**Exercise material**:

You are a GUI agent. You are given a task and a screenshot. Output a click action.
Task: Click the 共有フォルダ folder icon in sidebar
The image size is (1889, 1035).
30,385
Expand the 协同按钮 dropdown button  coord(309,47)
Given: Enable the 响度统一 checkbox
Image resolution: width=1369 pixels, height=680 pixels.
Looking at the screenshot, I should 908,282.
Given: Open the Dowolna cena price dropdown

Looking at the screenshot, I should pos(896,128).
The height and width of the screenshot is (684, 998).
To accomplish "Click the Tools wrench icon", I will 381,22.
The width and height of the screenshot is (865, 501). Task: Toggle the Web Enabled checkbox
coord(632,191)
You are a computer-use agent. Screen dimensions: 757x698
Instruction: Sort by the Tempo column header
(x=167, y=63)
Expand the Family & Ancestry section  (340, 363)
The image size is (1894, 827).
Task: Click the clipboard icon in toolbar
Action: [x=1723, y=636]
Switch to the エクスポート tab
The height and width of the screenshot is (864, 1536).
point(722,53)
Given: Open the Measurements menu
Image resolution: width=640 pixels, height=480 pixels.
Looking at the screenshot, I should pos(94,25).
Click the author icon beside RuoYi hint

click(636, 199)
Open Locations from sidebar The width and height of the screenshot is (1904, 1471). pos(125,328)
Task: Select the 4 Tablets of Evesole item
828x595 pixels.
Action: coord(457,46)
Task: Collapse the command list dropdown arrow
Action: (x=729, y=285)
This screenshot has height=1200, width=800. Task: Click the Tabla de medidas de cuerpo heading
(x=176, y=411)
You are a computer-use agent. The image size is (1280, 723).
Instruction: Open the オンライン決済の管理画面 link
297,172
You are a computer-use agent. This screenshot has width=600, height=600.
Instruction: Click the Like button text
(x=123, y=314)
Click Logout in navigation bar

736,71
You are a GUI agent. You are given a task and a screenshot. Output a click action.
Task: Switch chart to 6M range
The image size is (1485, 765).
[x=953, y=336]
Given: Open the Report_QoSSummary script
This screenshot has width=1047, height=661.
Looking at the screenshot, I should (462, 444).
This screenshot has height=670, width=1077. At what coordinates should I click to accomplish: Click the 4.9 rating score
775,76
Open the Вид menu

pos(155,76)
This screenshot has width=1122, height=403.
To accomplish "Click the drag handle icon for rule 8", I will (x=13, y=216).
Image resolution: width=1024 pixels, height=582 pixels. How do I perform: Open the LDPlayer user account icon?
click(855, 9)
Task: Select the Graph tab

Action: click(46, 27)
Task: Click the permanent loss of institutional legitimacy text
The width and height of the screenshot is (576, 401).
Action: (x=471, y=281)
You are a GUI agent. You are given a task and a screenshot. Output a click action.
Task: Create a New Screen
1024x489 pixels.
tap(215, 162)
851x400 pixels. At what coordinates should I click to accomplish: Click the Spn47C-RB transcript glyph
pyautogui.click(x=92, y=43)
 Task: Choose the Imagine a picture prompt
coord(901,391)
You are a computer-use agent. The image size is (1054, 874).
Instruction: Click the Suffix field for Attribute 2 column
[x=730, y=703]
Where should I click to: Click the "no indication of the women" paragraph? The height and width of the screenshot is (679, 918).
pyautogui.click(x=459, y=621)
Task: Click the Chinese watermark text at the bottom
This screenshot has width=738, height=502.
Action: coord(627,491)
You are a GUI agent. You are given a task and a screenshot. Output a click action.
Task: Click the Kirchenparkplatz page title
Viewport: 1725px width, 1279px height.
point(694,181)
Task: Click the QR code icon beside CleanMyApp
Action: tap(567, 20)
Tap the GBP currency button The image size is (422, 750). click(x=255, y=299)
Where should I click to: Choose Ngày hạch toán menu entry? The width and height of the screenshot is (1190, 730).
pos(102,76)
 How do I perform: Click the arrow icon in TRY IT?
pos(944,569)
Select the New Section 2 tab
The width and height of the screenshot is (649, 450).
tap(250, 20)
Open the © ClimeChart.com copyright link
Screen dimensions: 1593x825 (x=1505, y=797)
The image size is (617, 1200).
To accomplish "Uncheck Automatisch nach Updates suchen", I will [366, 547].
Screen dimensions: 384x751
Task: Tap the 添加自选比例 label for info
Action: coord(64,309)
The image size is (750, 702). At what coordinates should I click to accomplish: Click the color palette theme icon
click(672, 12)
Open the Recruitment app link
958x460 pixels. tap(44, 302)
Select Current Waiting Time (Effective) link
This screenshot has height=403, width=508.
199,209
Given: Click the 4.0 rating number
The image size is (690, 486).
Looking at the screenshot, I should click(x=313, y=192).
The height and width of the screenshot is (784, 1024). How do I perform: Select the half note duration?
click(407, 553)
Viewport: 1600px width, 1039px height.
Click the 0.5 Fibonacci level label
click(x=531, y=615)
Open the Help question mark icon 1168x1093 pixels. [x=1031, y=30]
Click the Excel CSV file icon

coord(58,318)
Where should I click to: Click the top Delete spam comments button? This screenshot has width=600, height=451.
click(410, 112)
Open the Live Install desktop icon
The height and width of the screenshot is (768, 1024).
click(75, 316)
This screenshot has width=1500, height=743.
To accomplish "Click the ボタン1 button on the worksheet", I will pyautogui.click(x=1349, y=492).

**Work to be completed**: Return a copy of each line of the material that holds the word "sidebar".

**Your solution**:
Task: Click the 共有フォルダ folder icon in sidebar
Open Locations from sidebar The width and height of the screenshot is (1904, 1471). pos(125,328)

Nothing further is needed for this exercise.